▶ [Source material]
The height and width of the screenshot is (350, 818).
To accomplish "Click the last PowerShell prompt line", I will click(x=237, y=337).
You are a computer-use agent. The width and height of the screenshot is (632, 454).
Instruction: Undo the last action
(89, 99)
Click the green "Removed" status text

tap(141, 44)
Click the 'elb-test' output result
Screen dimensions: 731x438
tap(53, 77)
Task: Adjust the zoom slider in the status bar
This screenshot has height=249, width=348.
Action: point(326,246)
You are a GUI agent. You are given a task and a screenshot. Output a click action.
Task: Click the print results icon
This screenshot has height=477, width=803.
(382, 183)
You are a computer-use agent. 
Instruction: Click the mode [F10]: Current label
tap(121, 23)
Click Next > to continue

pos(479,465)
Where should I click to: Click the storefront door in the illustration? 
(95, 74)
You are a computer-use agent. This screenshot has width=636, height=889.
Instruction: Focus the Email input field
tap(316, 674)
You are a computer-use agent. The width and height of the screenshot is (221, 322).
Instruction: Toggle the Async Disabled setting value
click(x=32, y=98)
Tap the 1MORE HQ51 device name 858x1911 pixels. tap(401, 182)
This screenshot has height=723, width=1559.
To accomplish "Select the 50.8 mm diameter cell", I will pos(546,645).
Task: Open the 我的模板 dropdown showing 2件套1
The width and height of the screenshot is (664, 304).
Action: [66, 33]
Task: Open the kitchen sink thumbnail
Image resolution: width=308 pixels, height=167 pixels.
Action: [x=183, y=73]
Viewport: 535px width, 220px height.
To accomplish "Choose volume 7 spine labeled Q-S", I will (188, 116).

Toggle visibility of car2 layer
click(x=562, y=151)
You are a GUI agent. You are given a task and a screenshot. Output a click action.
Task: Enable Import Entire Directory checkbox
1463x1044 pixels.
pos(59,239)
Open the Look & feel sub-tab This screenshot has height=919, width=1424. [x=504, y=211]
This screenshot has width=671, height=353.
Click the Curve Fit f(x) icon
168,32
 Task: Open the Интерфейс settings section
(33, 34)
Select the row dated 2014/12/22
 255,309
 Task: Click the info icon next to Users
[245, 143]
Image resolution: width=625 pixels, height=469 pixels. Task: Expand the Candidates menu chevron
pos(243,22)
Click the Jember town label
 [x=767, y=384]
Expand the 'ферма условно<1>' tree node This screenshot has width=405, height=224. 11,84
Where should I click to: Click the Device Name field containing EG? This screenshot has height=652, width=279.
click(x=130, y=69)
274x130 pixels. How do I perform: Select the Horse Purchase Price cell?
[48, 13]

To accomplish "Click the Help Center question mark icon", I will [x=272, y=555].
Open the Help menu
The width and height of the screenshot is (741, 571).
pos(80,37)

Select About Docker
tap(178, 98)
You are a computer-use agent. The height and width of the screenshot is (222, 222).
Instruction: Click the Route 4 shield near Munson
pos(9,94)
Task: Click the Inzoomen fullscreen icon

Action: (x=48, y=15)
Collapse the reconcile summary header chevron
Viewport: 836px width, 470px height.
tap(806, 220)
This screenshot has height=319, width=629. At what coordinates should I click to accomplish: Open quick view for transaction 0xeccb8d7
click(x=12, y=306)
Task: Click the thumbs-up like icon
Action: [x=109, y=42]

▶ [Instructions for the task] Reproduce the rows from the line with "Expand the 'ферма" to the line with "tap(178, 98)", changing "screenshot" to "image" and leaving everything else unchanged.

▶ [Written solution]
Expand the 'ферма условно<1>' tree node This image has width=405, height=224. 11,84
Where should I click to: Click the Device Name field containing EG? This image has height=652, width=279.
click(x=130, y=69)
274x130 pixels. How do I perform: Select the Horse Purchase Price cell?
[48, 13]

To accomplish "Click the Help Center question mark icon", I will [x=272, y=555].
Open the Help menu
The width and height of the image is (741, 571).
pos(80,37)

Select About Docker
tap(178, 98)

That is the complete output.